С другой стороны, если нет опыта отстаивать свои границы (например, в детстве значимые взрослые говорили: «Что значит тебе не нравится, когда тетя Груша тебя целует, приходя к нам раз в год в гости? Она же рооооодственница, потерпишь») — человек не может ничего сказать, потому что она научена терпеть ради удобства и радости других.
Чтобы научиться замечать, когда я терплю ради удобства других… а потом робко пробовать переставать… видеть, что мир не рухнул… переживать неприятную реакцию других на то, как я «изменилась»… продолжать настаивать на своём… наработать новые нейронные связи и уже не париться — нужно много сил, времени и денег. Но приоритетно тут время.

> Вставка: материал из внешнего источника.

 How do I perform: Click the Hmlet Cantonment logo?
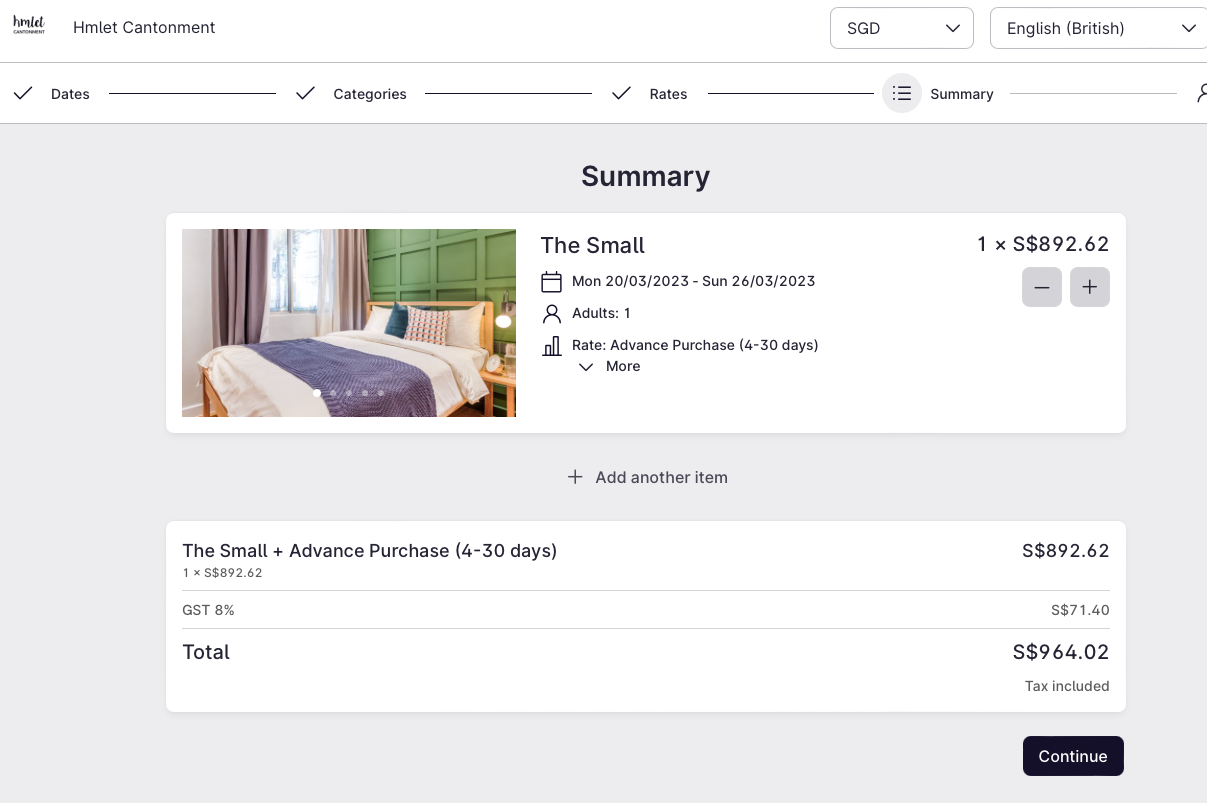[29, 27]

А ещё по дороге наверняка потеряются некоторые дисфункциональные отношения, в которых границ не предусмотрено (и множество иллюзий тоже потеряются, в т.ч. о себе). Понадобится решить, что можно с ними расстаться и жить самостоятельно. Взрослеть, короче, приходится очень во многом.
Хорошая новость (и в каком-то смысле ответ на вопрос, с которого всё начиналось) в том, что не нужно додумывать за других взрослых, конгруэнтны ли они со своими реакциями. Это их ответственность — разбираться, ок им или не ок с тем, что происходит, и выбирать, как им действовать, если не ок.
Это их ответственность — научиться говорить «знаешь, мне некомфортно, когда в разговоре ко мне прикасаются, пожалуйста, не делай так, иначе у меня много сил уходит на борьбу с неприятным ощущением и я не могу тебя внимательно слушать».
Или решить не учиться и продолжать действовать по-старому, если нет желания, сил, ресурсов, другие приоритеты. Это их выбор.
А моим выбором может стать исследование того, почему я хочу справиться с раздражением, а не говорю собеседнику, что именно мне сейчас в разговоре с ним некомфортно. Правда ли это опасная ситуация? Или мне уже не пять лет, а тетя Груша выдержит, если я ей скажу: «Извините, целую я только своего кота, а вас не хочу целовать»?
И если тетя Груша не выдержит встречи с реальностью и решит обидеться — то это, собственно, ее личная эмоция, за которую ни я, ни мой кот ответственности не несем. В том числе перед самими собой.